Еще один узнаваемый персонаж — сенатский чиновник Веточкин, поверенный княжны (Валерий Дегтярь). Человек, стоящий в иерархии невысоко, но — полезный. Ему приходится всё время лавировать между слоями: перед высшими гнуть спину, сохраняя при этом минимум достоинства, а с низшими проявлять внимательность, не теряя при этом своего положения. А во втором акте, где мы оказываемся в доме Веточкина, его персонаж становится еще более знакомым: всё это делает он, параллельно обманывая, подделывая подписи, скупая за бесценок предметы роскоши и в целом, конечно, считая себя умнее тех, перед кем показательно гнется.

Над ними всеми (буквально: после выхода на сцену его на паланкине унесли в ложу) возвышается облаченная в парадный мундир фигура императорского масштаба, так и названная в программке: Мысль об императоре Павле I (Алексей Ингелевич). Смотрит он на всех свысока и как будто не очень внимательно, поедая поданную в антракте сосиску, а со сцены нет-нет, да и посмотрят косо в ту сторону, или рукой эдак неопределенно вверх укажут, напоминая, кто тут считается «там».

Полагаю, что частью зрительского аттракциона становится то, что мы-то с первых титров знаем: действие пьесы разворачивается в марте 1801 года, и, глядя на обреченного императора, посмеиваемся внутри, переживая себя приподнятыми своими знаниями, то есть отчасти включаемся в заданные правила этого мира.
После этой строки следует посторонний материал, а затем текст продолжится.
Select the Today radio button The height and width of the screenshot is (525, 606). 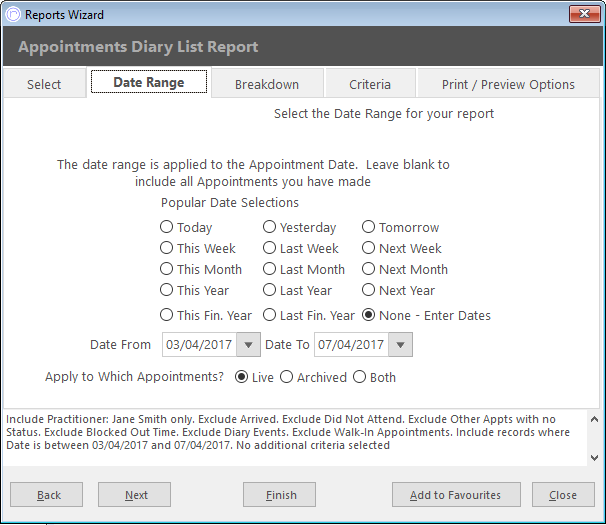point(167,227)
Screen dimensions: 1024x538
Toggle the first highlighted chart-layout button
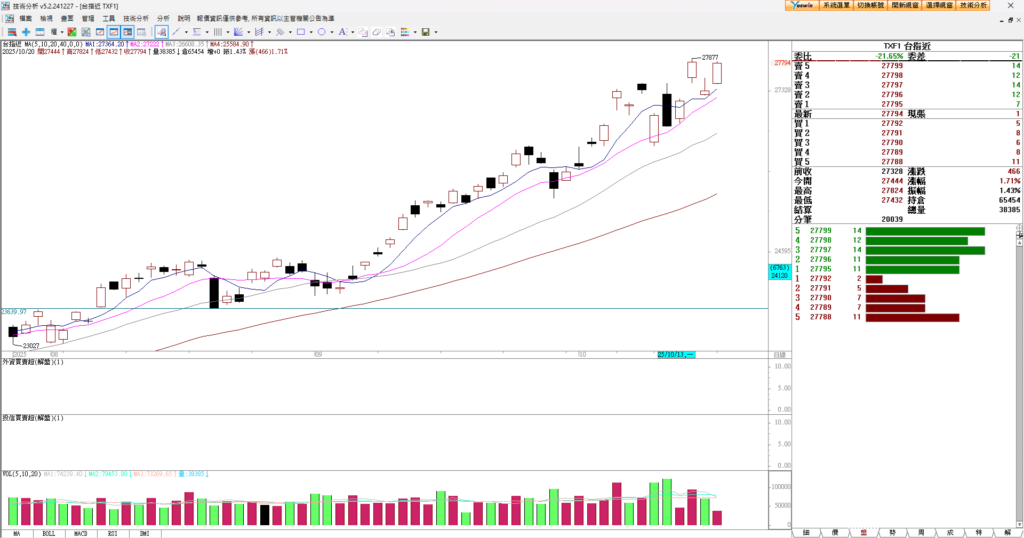pos(113,32)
Описать этот спектакль коротко невозможно. Думаю, о нем будет написано много исследовательских работ с разбором цитат и приемов, — так плотно он устроен. Кроме собственно адаптированной пьесы Петра Гнедича (автор инсценировки Светлана Щагина) есть еще современный фрейминг, в котором тоже всё такое знакомое: рабочие-узбеки (Сергей Стукалов и Рустам Насыров) со своей неблизкой нам (а значит, определяемой как странная или глупая) музыкой из старенького магнитофона — впрыгивать в иерархию так легко… Китайская делегация, выискивающая недорогое помещение в центре города, и наплевать им на культурное наследие; экзальтированная экскурсовод (Татьяна Бедова), в антракте стоящая в одиночном пикете «Я против разрушения особняка Плавутиных-Плавунцовых!». Времена взаимопроникают друг в друга, сплетаются, становятся мало различимы — тем более что не так уж они и далеко друг от друга. И даже костюмы героев XIX века на самом деле — неприкрытая стилизация (над костюмами работала целая группа авторов во главе с режиссером), а чего стоят электрические лампочки, исполняющие роли свеч!..

Многообразие форм — невероятное достоинство спектакля. Здесь полно гротеска и пародии, по заветам Эйзенштейна, есть прекрасные оперные эпизоды (говорят, на ранних этапах почти весь спектакль был устроен как опера): есть практически балетные вставки (хореограф Татьяна Щербань), причем форма здесь не просто ради формы: эти элементы театра — как известно, самые искусственные с точки зрения существования актеров, — отражают противоестественность тех правил, по которым живет этот мир.

Нарумяненные щёки, резкие карикатурные движения — перед нами череда сатирических портретов, которые либо очеловечиваются под влиянием каких-то значимых для себя обстоятельств, как княжна, из скульптуроподобной фигуры в своем кресле-троне вдруг к финалу превратившаяся в сломанную куклу, плачущую прямо на полу. Или не очеловечиваются — холопами и остаются.

Андрей Могучий строил свой БДТ ровно 10 лет, он хорошо знает свою аудиторию. Из положения спокойного достоинства и равенства в спектакле существуют только два персонажа: бывший крепостной Перейдёнов (Дмитрий Воробьёв), уехавший некогда в Париж и ставший там свободным человеком, и молодой крепостной князя, художник, музыкант, тот, кого на современном называют an artist, — человек с бакенбардами Пушкина, пушкинский «Памятник» и читающий прямо в зрительный зал из первого ряда, пока не унесут и этого в будущем ссыльного.

И еще. Дом, в котором всё это происходит, — бывший особняк Плавутиных-Плавунцовых, через рамку которого в XXI веке мы входим в спектакль, — конечно, снесут. Снесут бесправные рабочие за взятку от китайских дельцов. Посыплется штукатурка, будет пролом в стене. Рухнет это царство рабовладения и империализма. Но вот то, как это разрушение устроено, — последний аттракцион этого спектакля.